进程池内部维护一个进程序列，当使用时，则去进程池中获取一个进程，如果进程池序列中没有可使用的进程，那么程序就会等待，知道进程池中有可用进程为止。

进程池中有两个方法：

apply：子进程串行执行任务，达不到并发的效果；
apply_async：apply的异步版本，支持并发，推荐使用这个。

from multiprocessing import Pool
import time
 
def f1(arg):
    time.sleep(1)
    print(arg)
 
if __name__=='__main__':
    pool = Pool(5)
    for i in range(30):
        #pool.apply(func=f1,args=(i,))      #子进程串行执行任务，达不到并发
        pool.apply_async(func=f1,args=(i,)) #支持并发
 
    pool.close()         #等待所有进程结束后，才关闭进程池
    # time.sleep(2)   
    # pool.terminate()   #立即关闭进程池
    pool.join()          #主进程等待所有子进程执行完毕，必须在close或terminate之后

总结一句话：IO密集型使用多线程，计算密集型使用多进程。

三、协程

线程和进程的操作是由程序触发系统接口，最后的执行者是系统，而协程的操作则是程序员自己。

协程的原理：利用一个线程，分解一个线程成为多个"微线程"，程序级别。

协程存在的意义：对于多线程应用，CPU通过切片的方式来切换线程间的执行，线程切换时需要耗时(保存状态，下次继续)。

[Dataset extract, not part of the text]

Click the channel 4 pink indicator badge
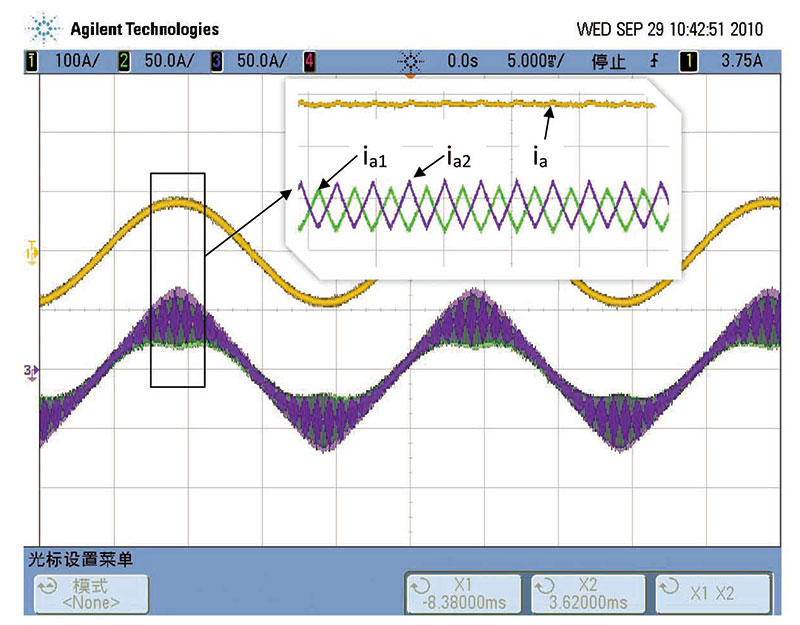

协程，则只使用一个线程，在一个线程中规定摸个代码块执行顺序。

协程的适用场景：当程序存在大量不需要CPU的操作时(IO)，适用于协程。

使用协协程需要调用两个模块：greenlet模块(底层)、gevent模块(高性能)。

使用greenlet模块：

from greenlet import greenlet
  
def test1():
    print(12)
    gr2.switch()
    print(34)
    gr2.switch()
  
  
def test2():
    print(56)
    gr1.switch()
    print(78)
  
gr1 = greenlet(test1)
gr2 = greenlet(test2)
gr1.switch()     #greenlet通过switch方法在不同任务之间进行切换
  
#结果：
12
56
34
78

使用gevent模块:

import gevent
 
def foo():
    print('Running in foo')
    gevent.sleep(0)
    print('Explicit context switch to foo again')
 
def bar():
    print('Explicit context to bar')
    gevent.sleep(0)
    print('Implicit context switch back to bar')
 
gevent.joinall([
    gevent.spawn(foo),
    gevent.spawn(bar),
])
 
#结果：
Running in foo
Explicit context to bar
Explicit context switch to foo again
Implicit context switch back to bar

下面的例子我们去分别请求多个网站，遇到IO操作来实现自动切换：

from gevent import monkey; monkey.patch_all()
import gevent
import requests
 
def f(url):
    print('GET: %s' % url)
    resp = requests.get(url)
    data = resp.text
    print('%d bytes received from %s.' % (len(data), url))
 
gevent.joinall([
        gevent.spawn(f, 'https://www.python.org/'),
        gevent.spawn(f, 'https://www.yahoo.com/'),
        gevent.spawn(f, 'https://github.com/'),
])
 
#结果：
GET: https://www.python.org/
GET: https://www.yahoo.com/
GET: https://github.com/
47394 bytes received from https://www.python.org/.
25534 bytes received from https://github.com/.
449991 bytes received from https://www.yahoo.com/.

今天的内容就到这里了，例子中少了不少的注释，还有一些自己不太理解，见谅。